這特么什麼邏輯?不過沒辦法,這爹的魂兒那是必須的儘快召回來的,見過鬼的人都會更容易相信輪迴這碼事兒,所以這事兒關乎孝道,大意不得。
咬着牙讓楊厚土給自己的食指放了血之後,楊厚土又提出了一個更讓他有點兒吃不消的要求。那就是讓他哭,還最少得把碗底兒裝滿....天可憐見,他不是個不孝子,這兩天老父離去,那可真的是每日肝腸寸斷以淚洗面,特別是自己老漢又碰上這麼檔子事兒,哭得那可真的叫一個傷啊。

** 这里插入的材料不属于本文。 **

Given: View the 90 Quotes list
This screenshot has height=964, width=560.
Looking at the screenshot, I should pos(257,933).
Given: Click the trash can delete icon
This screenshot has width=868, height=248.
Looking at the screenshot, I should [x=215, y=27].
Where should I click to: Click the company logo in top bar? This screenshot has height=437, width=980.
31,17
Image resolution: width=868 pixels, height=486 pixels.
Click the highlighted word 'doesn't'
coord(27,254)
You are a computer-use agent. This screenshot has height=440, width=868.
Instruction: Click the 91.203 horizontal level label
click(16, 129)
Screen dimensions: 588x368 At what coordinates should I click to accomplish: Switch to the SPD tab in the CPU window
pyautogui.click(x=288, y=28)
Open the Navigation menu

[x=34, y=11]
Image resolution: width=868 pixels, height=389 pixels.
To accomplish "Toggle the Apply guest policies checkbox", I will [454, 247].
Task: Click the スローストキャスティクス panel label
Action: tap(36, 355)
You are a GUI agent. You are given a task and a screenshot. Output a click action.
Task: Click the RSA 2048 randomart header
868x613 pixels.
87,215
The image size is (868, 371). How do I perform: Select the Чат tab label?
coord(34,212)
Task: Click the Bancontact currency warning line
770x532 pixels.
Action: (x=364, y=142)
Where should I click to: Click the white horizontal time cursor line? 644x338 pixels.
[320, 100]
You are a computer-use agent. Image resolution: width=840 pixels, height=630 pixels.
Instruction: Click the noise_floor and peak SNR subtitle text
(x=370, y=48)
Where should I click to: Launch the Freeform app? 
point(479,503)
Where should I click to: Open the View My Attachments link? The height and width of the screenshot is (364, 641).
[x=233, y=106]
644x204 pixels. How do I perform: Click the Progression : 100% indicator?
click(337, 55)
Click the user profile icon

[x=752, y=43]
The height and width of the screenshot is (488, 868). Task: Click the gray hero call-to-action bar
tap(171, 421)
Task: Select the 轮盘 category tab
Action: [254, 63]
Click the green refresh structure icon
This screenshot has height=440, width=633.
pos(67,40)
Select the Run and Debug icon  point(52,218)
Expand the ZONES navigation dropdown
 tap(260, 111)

可,這現在家裏事了,剛緩過氣來,你突然遞個碗就讓他哭,還規定了流量....這麼突然,都沒點兒準備,哭不出來啊。
清水一脈的招魂術同樣自成一系,沒有符籙,就用親人淚水以及少許血液就可以進行操作了。一般出現亡魂找不到的情況,不管是哪個分支,都得用招魂術,可支脈不同手法就不同,這成功機率和意外情況也就高低不一,半桶水濫用符籙,招錯魂兒招個惡鬼回家也是極有可能的。
清水一脈的那位不知名的傳奇祖師所創的這種以直系親屬的淚血來施展的招魂術就非常的精準,目標單一,基本上不會出現偏差。當然,就算萬一出差錯,那招回來的也不會是外人,三代以內血脈相連,至多不過把你去世了又還沒輪到他投胎的隔輩給召回來而已。
“我說大明叔,你倒是哭啊!你不哭我咋開整?”農村夜晚寂靜得很,站在這兒半天就盯着香燭,大冬天的冷風淅淅,這就是不怕鬼的人也覺得滲得慌嘛。楊厚土現在可是病人來着,精神不好,要是再整個傷風感冒就不好了嘛!
“可我....我現在哭不出來啊!”這話說得楊大明本人都有點不好意思,自己親爹的事兒,自己現在居然哭不出來,這在農村可是個大忌諱,讓別人知道了指不定得怎麼說呢。
醞釀了半天依舊無果,這楊大明端着碗苦着臉就是哭不出來,劉坨子突然冒了句:“要不,大明叔我去你家灶房看看有沒有辣椒粉什麼的,來點兒外力就有眼淚了嘛!”
“誒?有道理哈!”楊厚土點了點頭,不過他想了想覺得這方法好像有點兒殘忍,隨即轉頭看向了臉都已經青了的楊大明道:“辣椒粉到不至於,不過既然現在哭不住來那就只能藉助外力了,大明叔你看你要不就蹲這兒讓香燭紙錢好好熏一下得了。”
想了想辣椒水和面前這個煙,楊大明毫不猶豫的端着碗直接就在墳前蹲了下來。香蠟紙錢融合后的青煙對於眼睛的殺傷力還是挺強的,這剛蹲下一小會兒,楊大明的眼睛就控制不住的開始流淚了,最惱火的是他還不能擦,還得把碗拿到面前接着,一滴、兩滴、三滴...不一會兒,一個小碗底兒的淚血混合物便完成了。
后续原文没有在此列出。